Thanks guys, glad you found the article interesting. Replying to a few points:
fxgogo wrote: ↑Mon Apr 18, 2022 1:11 pm
I know you said PAL pixels are almost square that we can consider them as such, but I just can’t do that. I think it is my job as a designer that sees such imperfections, he he.
Well, Amiga OS itself reports PAL as 44/44 pixel aspect ratio. Pixels are *supposed* to be square in PAL, at least when using a monitor. Because of the PAL TV standard, when you hooked up your Amiga with an RF adapter to a properly calibrated TV, the pixel aspect ratio was a tiny little bit off. Like 1.03 or something instead of 1.0. But who cares about TVs, really...

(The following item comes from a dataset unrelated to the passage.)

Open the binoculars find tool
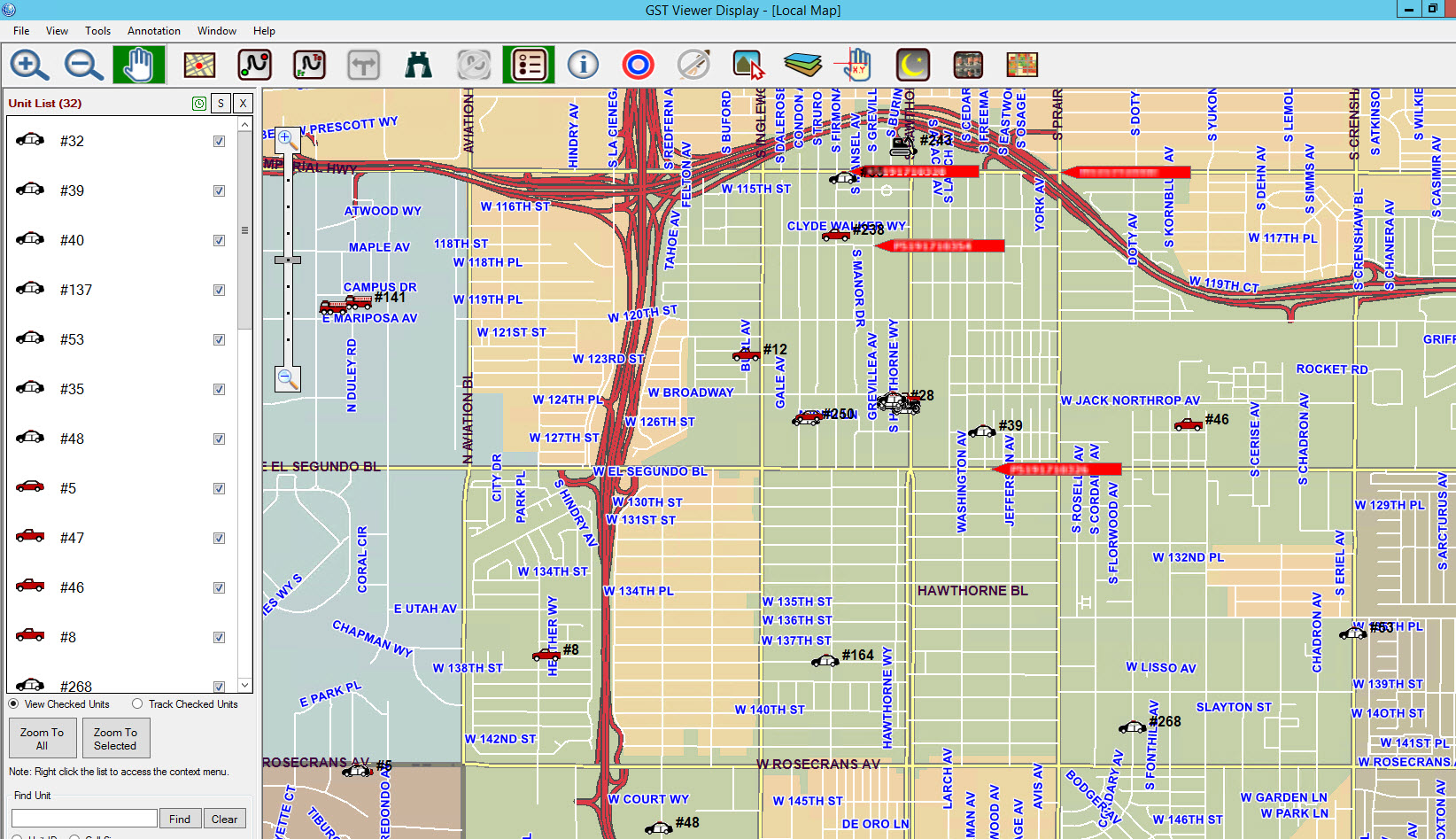 click(x=418, y=65)
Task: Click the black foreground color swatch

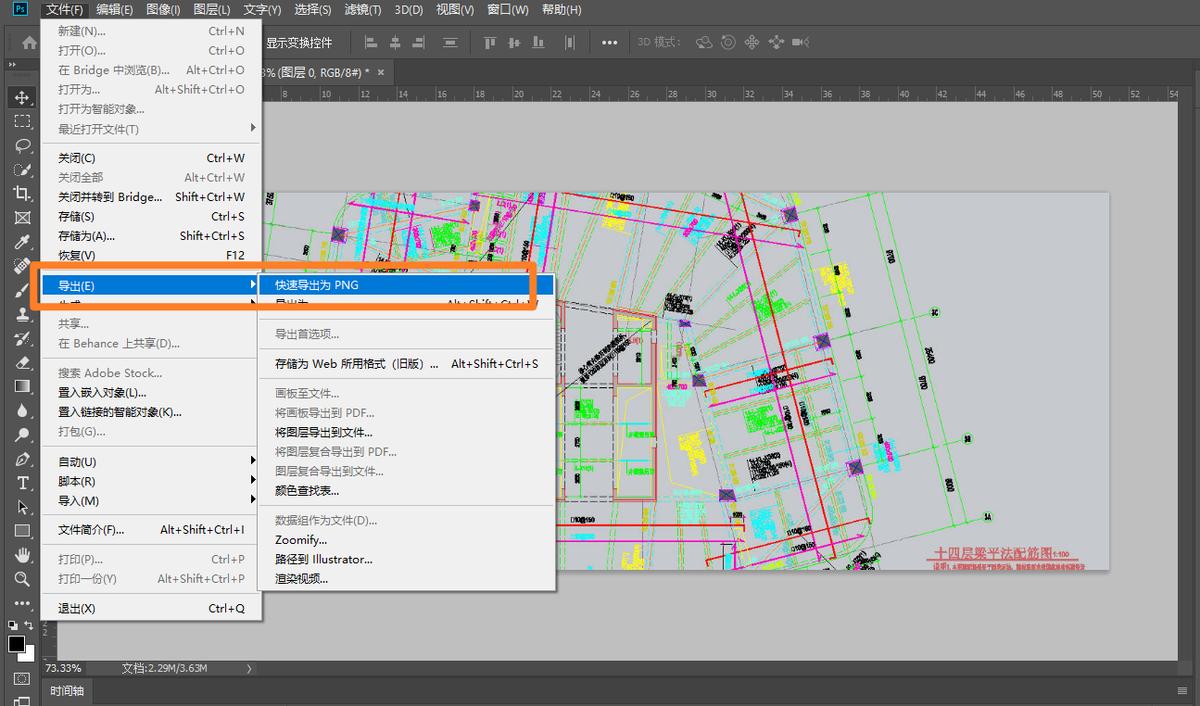Action: (16, 644)
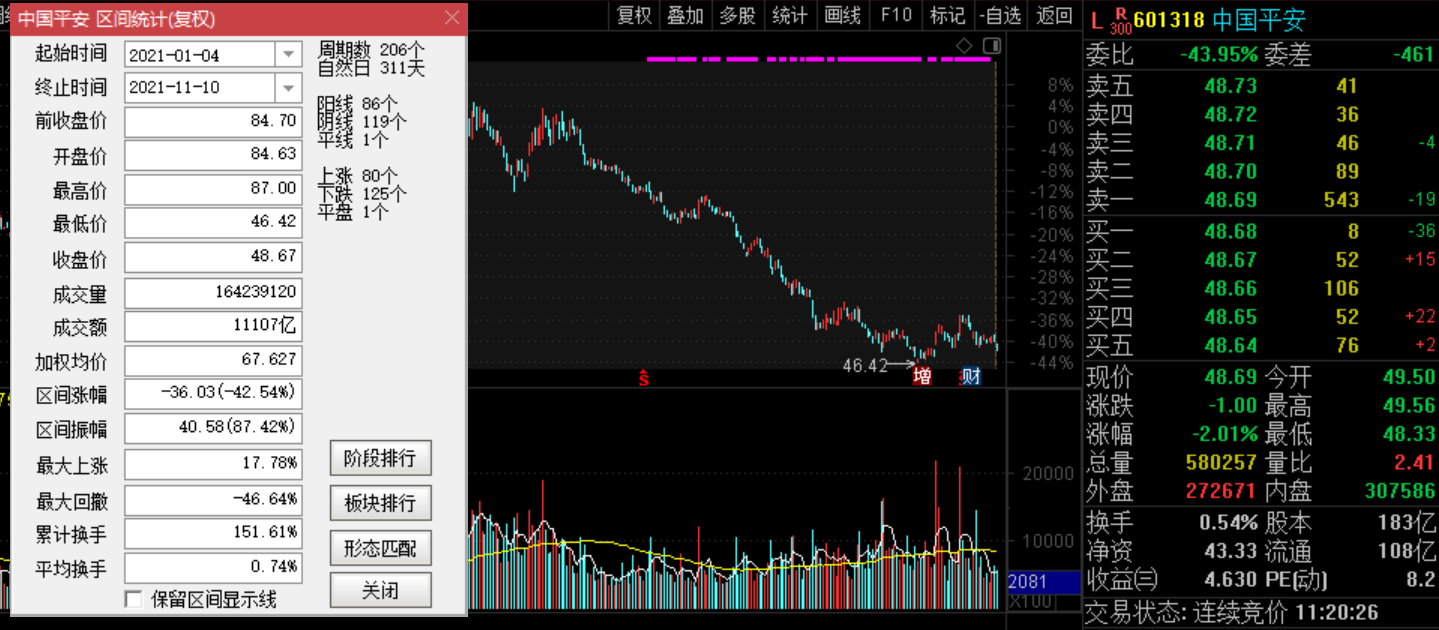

I think you might be referring to stretching of the 5/4 PAL image to fill the 3/4 screen, for which you had to stretch the image a tiny bit horizontally. I'd say that's incorrect, and even back in the day I drew a large 200x200 square or something in DPaint and adjusted my monitor stretch controls until the sides were the same length when measured with a ruler. That makes perfect sense for PAL games, as squares will be square, circles will be circles, and so on. But yeah, I guess quite a few users just did the full horizontal stretch thing... the evil what men do
You can easily adjust my settings for that: keep the vertical scale factor at x3 etc. and only adjust the horizontal scale factor the the desired "squash" (I published the formulas to use, just do the math yourself). Don't do it the other way around (keep horizontal stretch constant and adjust vertical stretch) because that could introduce scanline-aliasing.
Yeah, some of the low-res single-scanned example look decent or even quite good, but the double-scanned VGA stuff is completely wrong. There is *no way* you're gonna emulate the ~0.25 triad dot mask at 1080p, it simply won't happen, it's a physical impossibility. Even 4k isn't enough for that, 8k would be about right (and at fullscreen only, probably).
For state-of-the-art CRT shaders, check out this LibRetro thread. This is Guest's new work (sadly can't be backported to WinUAE as it doesn't have the advanced shader architecture that RetroArch has):
https://forums.libretro.com/t/new-crt-s ... 25444/2131
iljitsch wrote: ↑Tue Apr 19, 2022 5:19 am
Anyway, interesting post, but about the NTSC stretch: my A1200 tells me that this is 26:22 = 1.181818... so a hair less than a factor 1.2.
Yeah, that's what DPaint V reports, 44/52 (=22/26) pixel aspect ratio for NTSC low-res, and it gets it from the OS.
iljitsch wrote: ↑Tue Apr 19, 2022 5:19 am
We did discuss the stretch thing a while back on this forum, and it's obvious that this is not just an intended for PAL / intended for NTSC thing.
Sorry I can't parse that sentence, what's obvious and why?
As I see it, this is all purely theorethical, bit of a much ado about nothing situation:
- For PAL, the OS reported PAR is 1:1, and that's what the more discerning users did back in the day (adjusted their monitors for 100% square pixels)
- For NTSC, all the different reported, calculated, etc. values don't matter one bit. In practice people, adjusted their monitors so the 320x200 image fills the whole 4/3 screen, which gives 1:1.2 PAR. Exact same deal as with VGA.
Of course, you have my formulas, you can do whatever easily. But I didn't want to confuse my readers with all that unnecessary detail that ultimately doesn't give you "better" or "more authentic" results. Plus these are the exact settings I'm using; I wasted a day trying all these esoteric ratios, but my conclusion was it's not worth the effort, the differences are so minimal, and not even desirable.